Argumente für die Showbühne

1 Min
Die Kulmbacher Stadtratsfraktionen sind sich nicht einig in der Frage, was sich die Stadt leisten kann. Foto: imago/Archiv
Die Kulmbacher Stadtratsfraktionen sind sich nicht einig in der Frage, was sich die Stadt leisten kann. Foto: imago/Archiv

Sich produktiv zu streiten und gemeinsam die beste Lösung eines Problems zu suchen, ist die Königsdisziplin im politischen Tagesgeschäft. Am besten klappt das im kommunalpolitischen Bereich, weil die Parteipolitik sich dem Gemeinwohl unterordnet. Meistens.

Manchmal macht der gesunde Menschenverstand der gewählten Volksvertreter aber auch unerwartet Pause. So geschehen am Donnerstagabend in der Sitzung des Kulmbacher Stadtrats, wo sich Debatten an eigentlich nicht diskussionsfähigen Themen entzündeten.

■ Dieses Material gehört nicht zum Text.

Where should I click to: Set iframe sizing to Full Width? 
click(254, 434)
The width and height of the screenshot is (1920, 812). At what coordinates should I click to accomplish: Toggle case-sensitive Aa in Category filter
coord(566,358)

Beispiel Ausbau Mangersreuther Straße und Straßenausbaubeitragssatzung: Wenn es nachweislich rechtswidrig ist, sie abzuschaffen, ist es schlicht Unsinn, es trotzdem zu fordern, wie dies Volker Wack von den Grünen und Ingo Lehmann von der SPD vehement taten.

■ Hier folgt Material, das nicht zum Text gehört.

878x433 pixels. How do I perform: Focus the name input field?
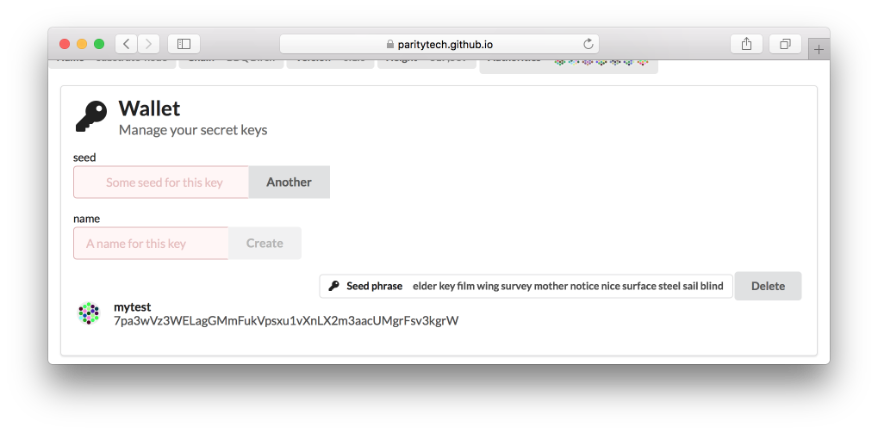(x=151, y=243)
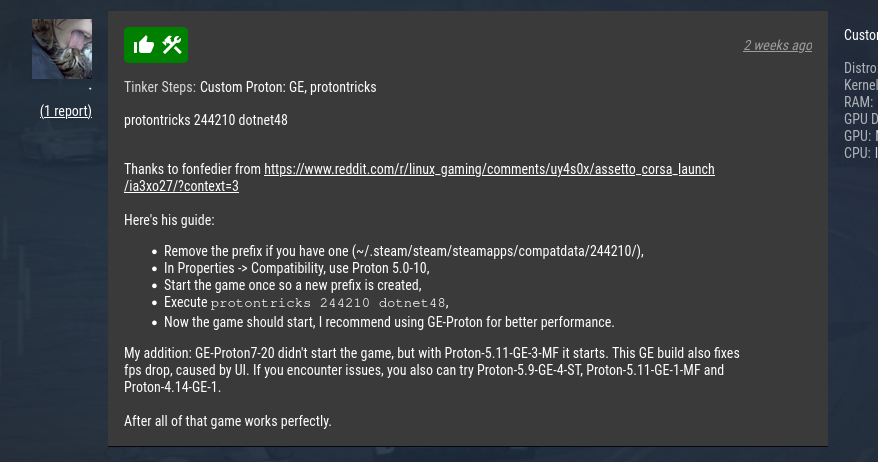The image size is (878, 462).
Task: Click the "Here's his guide:" text
Action: 169,220
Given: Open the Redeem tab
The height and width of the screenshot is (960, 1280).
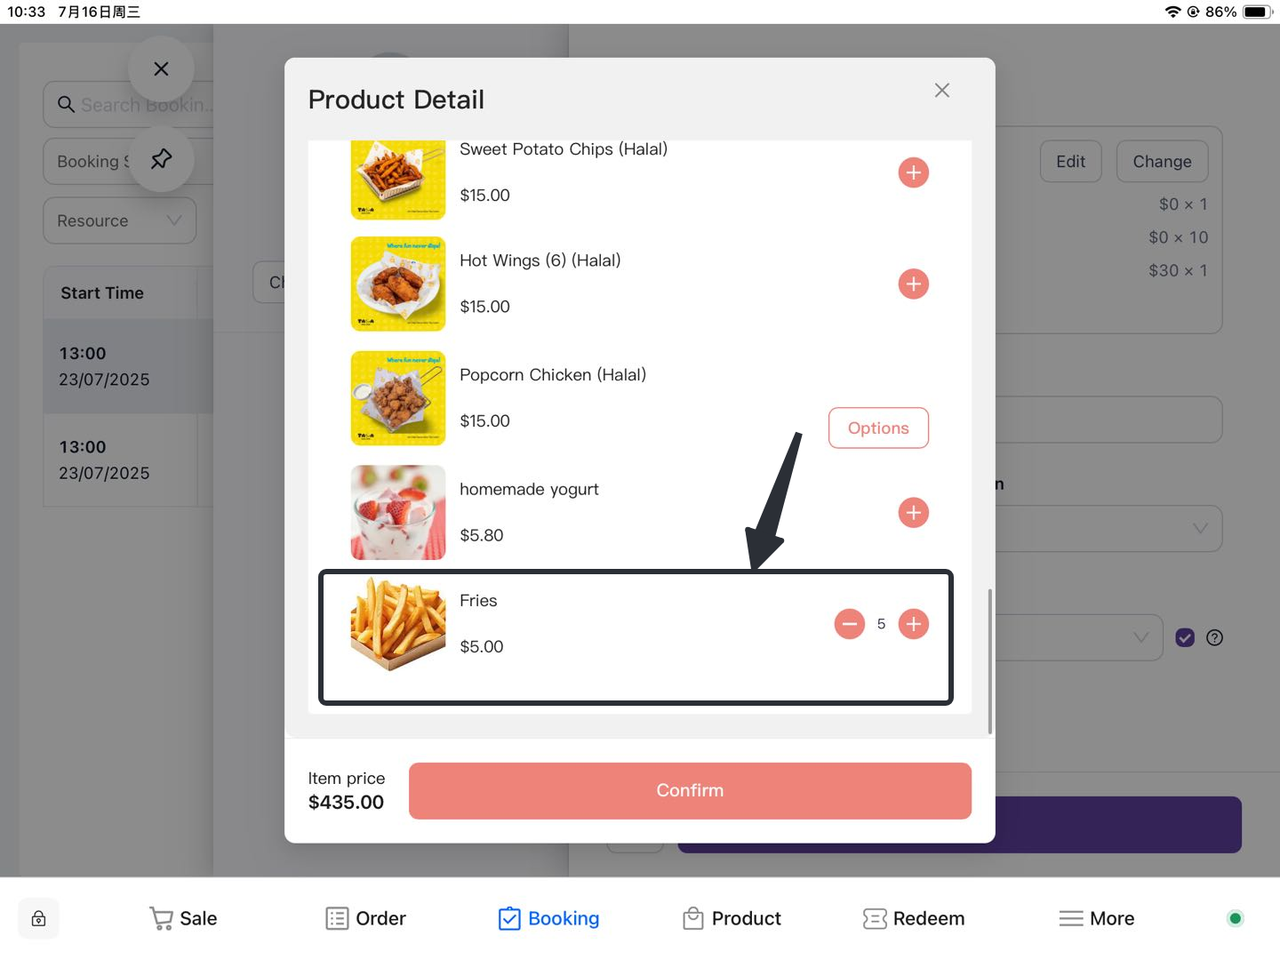Looking at the screenshot, I should [x=914, y=918].
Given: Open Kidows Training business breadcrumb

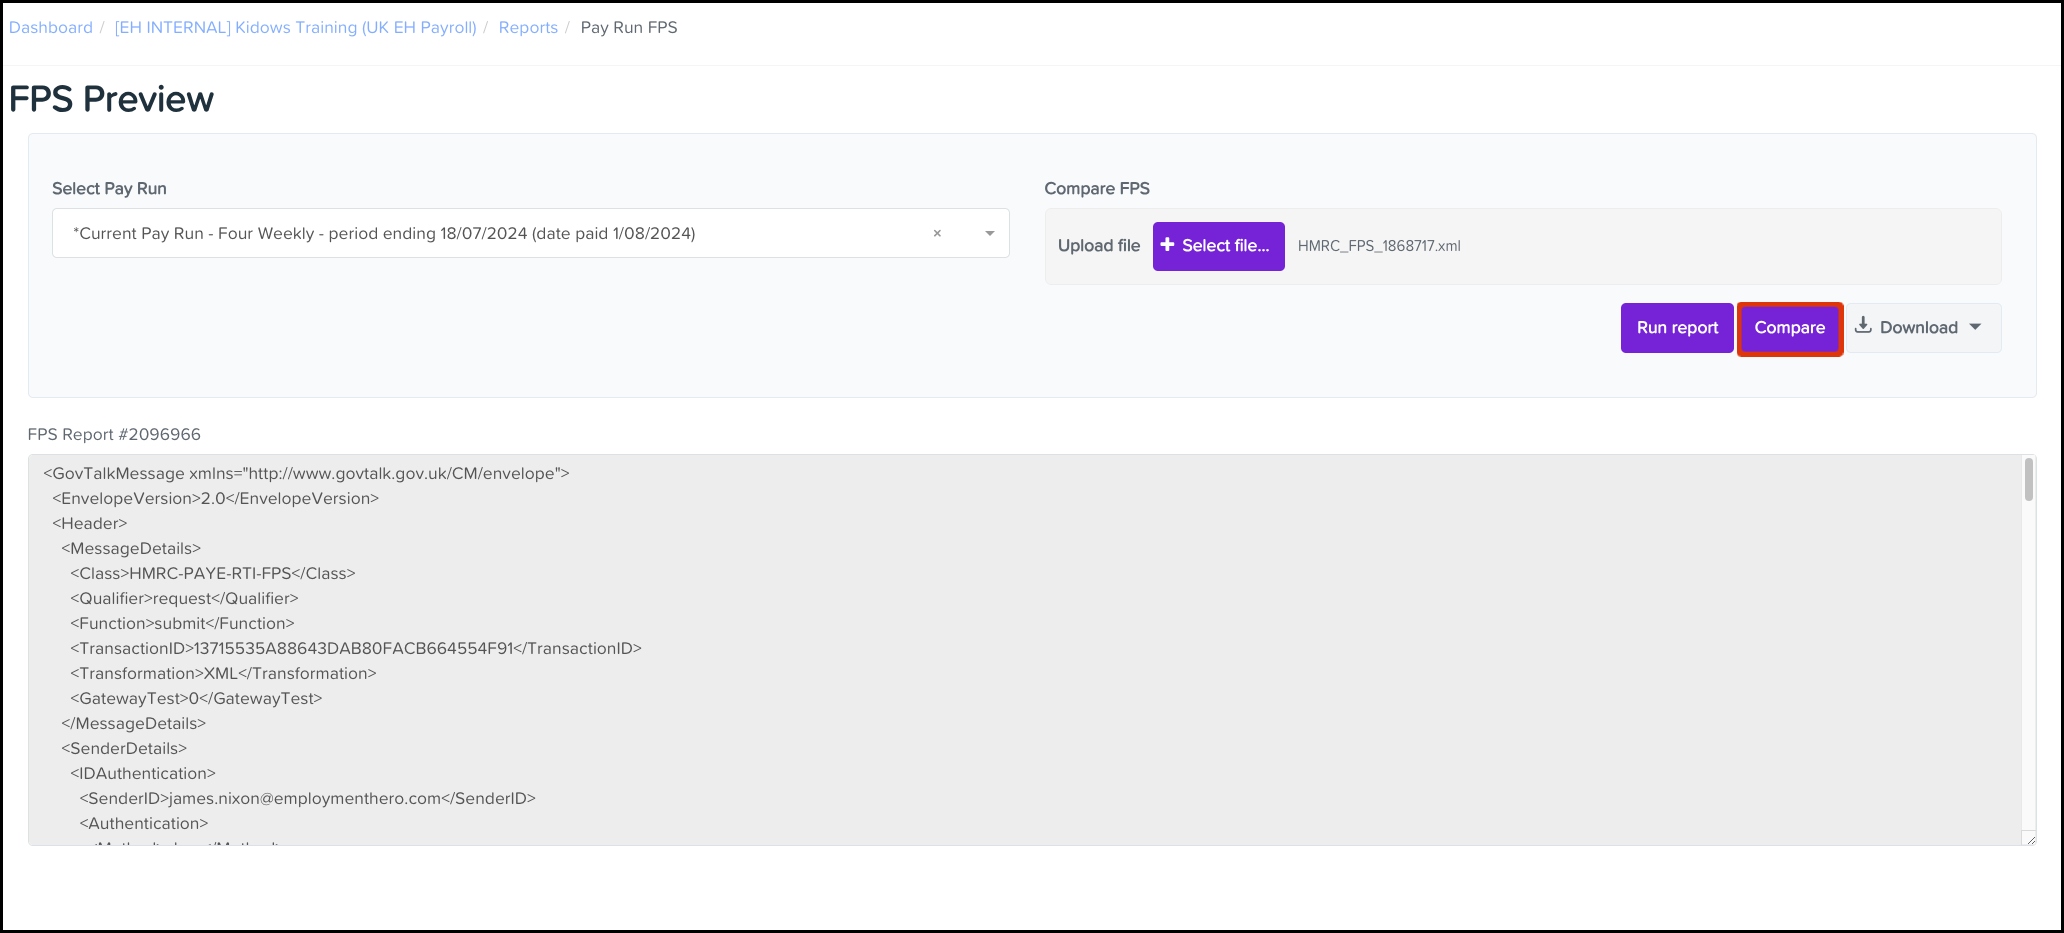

Beispiel Parkgebühren: Wenn das Finanzamt auf die Parkeinnahmen Steuern erhebt, müssen diese an die Parkplatznutzer durchgereicht werden. Niemand käme auf die Idee, von der Stadt die Übernahme der Steuern fürs Benzin oder das Frühstücksbrötchen zu verlangen.

Beispiel Parkhaus am Klinikum: Dass es gebraucht wird, bezweifelt niemand.
Weil man es nicht in die Luft hängen kann, braucht es einen Standort. Der ist gefunden, und trotzdem wird statt über den Bauantrag abzustimmen, erst wieder über die Standortfrage diskutiert, weil zwei Nachbarn auch mit der neuen Lösung nicht einverstanden sind.

Wir brauchen eine gute politische Streitkultur. Widersprechen und In-Frage-Stellen gehören dazu. Auch die berechtigten Interessen einzelner Bürger sollen im Stadtrat gehört, besprochen und bewertet werden. Wer will schon ein Gremium voller Ja-Sager, die jeden Antrag einfach abnicken?

Fakten und geltendes Recht allerdings sollte jeder Stadtrat akzeptieren. Trotzig einen nicht haltbaren Standpunkt zu verteidigen, ist kindisch und Zeitverschwendung. Und es wird der Sache und damit den Interessen der Bürger nicht gerecht.

Man kann verstehen, wenn Eltern solche Ich-will-aber-trotzdem-Diskussionen mit Kleinkindern führen, aber nicht, dass ein Oberbürgermeister auf diesem Niveau mit gewählten Bürgervertretern debattieren muss, von denen man Sachverstand und eine gewisse Reife erwarten darf.

OB Henry Schramm trug's mit Fassung und mühte sich mit viel Geduld um Konsens. Allein: Es half nichts.
Warum? Es gab Publikum im Sitzungssaal. Anwohner der Mangersreuther Straße und der Blaich. Da ist die Versuchung besonders groß, entsprechend groß aufzusprechen und Forderungen zu stellen, die man nicht erfüllen, weil nicht bezahlen kann.

Freilich würden sich die Bürger freuen, wenn man überall umsonst parken könnte und die Straßen grundsätzlich zum Nulltarif in Schuss gehalten würden. Aber Tatsache ist: In allen Nachbarstädten sind die Parkgebühren deutlich höher. Und niemand wird der Einkaufsstadt Kulmbach den Rücken kehren, weil ein Zehnerle mehr fürs Parken fällig wird. Tatsache ist auch: Eine neue Straße gibt's nur, wenn die Anwohner sich beteiligen. Der Vorschlag des rot-grünen Lagers, alle Bürger über die Grundsteuer zur Kasse zu bitten, ist eine Argumentation für die Showbühne.
Jede Opposition tut sich in solchen Fällen vergleichsweise leicht. Sie kann bei Abstimmungen grundsätzlich dagegen sein und fantasievolle Lösungen vorschlagen, ohne dass es unmittelbare Konsequenzen hat. Schließlich kann sie sich darauf verlassen: Die Mehrheit entscheidet anders, die unrealistischen eigenen Vorschläge werden nie umgesetzt und müssen keiner kritischen Überprüfung standhalten.